OK well I really wanted to share some pics since I am pretty happy with how it turned out. They are really crappy pics from a camcorder but I think you can get an idea of what I was going for. 

It basically turned into a full on paludarium that is climbing out of the tank haha. I am really loving the mix of land and water, and there are so many cool things you can do along the shoreline. I really would love to do another one fully enclosed in a tank so I could keep some cool animals like frogs and newts etc. I think I have the paludarium bug haha. 

Anyways here some crappy pics:










Everything seems to be growing well, I am slowly adding cool plants when I find them on my walks with the dogs in the mornings. I plan on adding some tall plants in the back against the wall...not sure what yet.


----------



## diwu13 (Sep 20, 2011)

WOW! Great job making that background. I was worried you would actually attach something to the glass . Any thoughts on fish (or shrimp) for this tank? Where are you getting all these terrestial mosses and plants too haha?

Did you divert the water to come out the top of that mound? Or will you have to mist it daily? Will that be a problem for the wall?


----------



## tharsis (Oct 9, 2009)

Thanks 

Yeah I already felt i was taking a bit of risk by using this tank (no top or bottom rim) so adding a hanging rack on the back was nowhere close to happening lol

I have 6 different terrestrial mosses, 4 different runners and a bunch of various [STRIKE]plants[/STRIKE] weeds...most are taken from my backyard but I have been keeping my eyes to the ground on my daily walks through the woods. If I see something with a neat texture/leaf shape I will put it in my pocket. There are so many interesting stem plants that I have been seeing on my walks as well. I would love to make a terrestrial stem terrarium and scape it like an aquatic tank  

Have a moss foreground, some grasses for the midground and then some tall steams and leafy weeds as the background. I think I may try that next haha. 

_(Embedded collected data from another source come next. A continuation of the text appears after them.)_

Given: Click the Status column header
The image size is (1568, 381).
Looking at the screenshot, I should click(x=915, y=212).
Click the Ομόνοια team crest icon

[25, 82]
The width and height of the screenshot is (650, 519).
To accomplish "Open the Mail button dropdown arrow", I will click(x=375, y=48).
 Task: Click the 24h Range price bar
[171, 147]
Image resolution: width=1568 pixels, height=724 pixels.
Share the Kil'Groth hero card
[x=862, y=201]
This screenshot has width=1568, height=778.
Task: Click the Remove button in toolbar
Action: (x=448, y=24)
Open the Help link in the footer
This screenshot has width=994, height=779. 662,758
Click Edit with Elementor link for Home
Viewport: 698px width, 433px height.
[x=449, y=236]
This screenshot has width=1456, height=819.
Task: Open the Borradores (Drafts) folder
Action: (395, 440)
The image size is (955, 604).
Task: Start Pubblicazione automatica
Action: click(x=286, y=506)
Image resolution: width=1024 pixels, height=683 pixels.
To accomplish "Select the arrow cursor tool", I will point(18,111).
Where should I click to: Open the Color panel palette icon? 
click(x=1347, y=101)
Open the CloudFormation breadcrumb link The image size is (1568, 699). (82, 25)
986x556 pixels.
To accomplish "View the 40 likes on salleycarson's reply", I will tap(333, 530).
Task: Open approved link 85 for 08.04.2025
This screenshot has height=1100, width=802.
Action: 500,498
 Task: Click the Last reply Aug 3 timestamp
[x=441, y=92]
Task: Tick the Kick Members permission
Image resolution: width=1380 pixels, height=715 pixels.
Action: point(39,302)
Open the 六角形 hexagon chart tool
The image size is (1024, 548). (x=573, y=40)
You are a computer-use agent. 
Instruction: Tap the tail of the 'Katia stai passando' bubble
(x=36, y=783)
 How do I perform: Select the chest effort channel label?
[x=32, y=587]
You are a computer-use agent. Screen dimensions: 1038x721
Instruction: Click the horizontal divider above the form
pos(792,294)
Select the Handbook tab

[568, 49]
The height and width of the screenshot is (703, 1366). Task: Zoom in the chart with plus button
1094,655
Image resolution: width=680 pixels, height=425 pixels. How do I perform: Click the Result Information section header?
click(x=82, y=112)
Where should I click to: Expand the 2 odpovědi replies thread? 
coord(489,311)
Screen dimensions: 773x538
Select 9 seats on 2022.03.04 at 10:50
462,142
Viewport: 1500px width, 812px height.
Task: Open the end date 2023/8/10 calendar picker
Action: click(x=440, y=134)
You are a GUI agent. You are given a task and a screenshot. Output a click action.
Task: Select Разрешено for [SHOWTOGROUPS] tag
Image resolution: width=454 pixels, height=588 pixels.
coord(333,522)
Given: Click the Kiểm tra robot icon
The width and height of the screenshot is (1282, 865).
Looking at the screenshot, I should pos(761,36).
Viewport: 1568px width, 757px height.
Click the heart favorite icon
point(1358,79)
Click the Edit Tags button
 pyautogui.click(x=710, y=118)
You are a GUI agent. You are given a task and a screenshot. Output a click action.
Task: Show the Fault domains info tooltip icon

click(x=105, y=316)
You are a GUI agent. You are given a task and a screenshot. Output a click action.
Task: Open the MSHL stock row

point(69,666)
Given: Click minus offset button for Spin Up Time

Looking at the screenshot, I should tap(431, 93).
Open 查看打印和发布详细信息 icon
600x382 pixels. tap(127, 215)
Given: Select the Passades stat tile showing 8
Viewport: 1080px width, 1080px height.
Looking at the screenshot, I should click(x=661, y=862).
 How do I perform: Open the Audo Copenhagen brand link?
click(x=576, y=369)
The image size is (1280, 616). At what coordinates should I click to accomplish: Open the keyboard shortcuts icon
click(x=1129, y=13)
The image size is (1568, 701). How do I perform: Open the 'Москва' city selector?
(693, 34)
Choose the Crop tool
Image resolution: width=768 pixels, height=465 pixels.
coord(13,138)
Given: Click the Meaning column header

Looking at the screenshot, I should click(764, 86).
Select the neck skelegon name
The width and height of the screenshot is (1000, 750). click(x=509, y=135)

I kept the filter as is, so the mosses need some misting. I mist them heavily 3 times a day: in the morning, when I get home from work and when I go to bed. It is ok for now but I may get a little mister system from petco to automate it. As it is now, the mosses and soil are staying moist and I am getting new growth so it seems everything is happy.


----------



## diwu13 (Sep 20, 2011)

Think humidity against the wall or the wood rack will ever be a problem?


----------



## tharsis (Oct 9, 2009)

Probably 

This tank is in my semi-finished basement though so it is just a concrete wall at the moment and I am not too concerned about moisture. 

The wood rack will definitely be affected though. I used small tupperwares to hold most of the mosses and plants, which will cut down on the water coming in contact with the shelf. An added benefit of the tupperware is it results in a modular arrangement and I can change the plants/mosses as I want.


----------



## tharsis (Oct 9, 2009)

Here are some more recent pics, I changed things around a bit it is mostly the same. 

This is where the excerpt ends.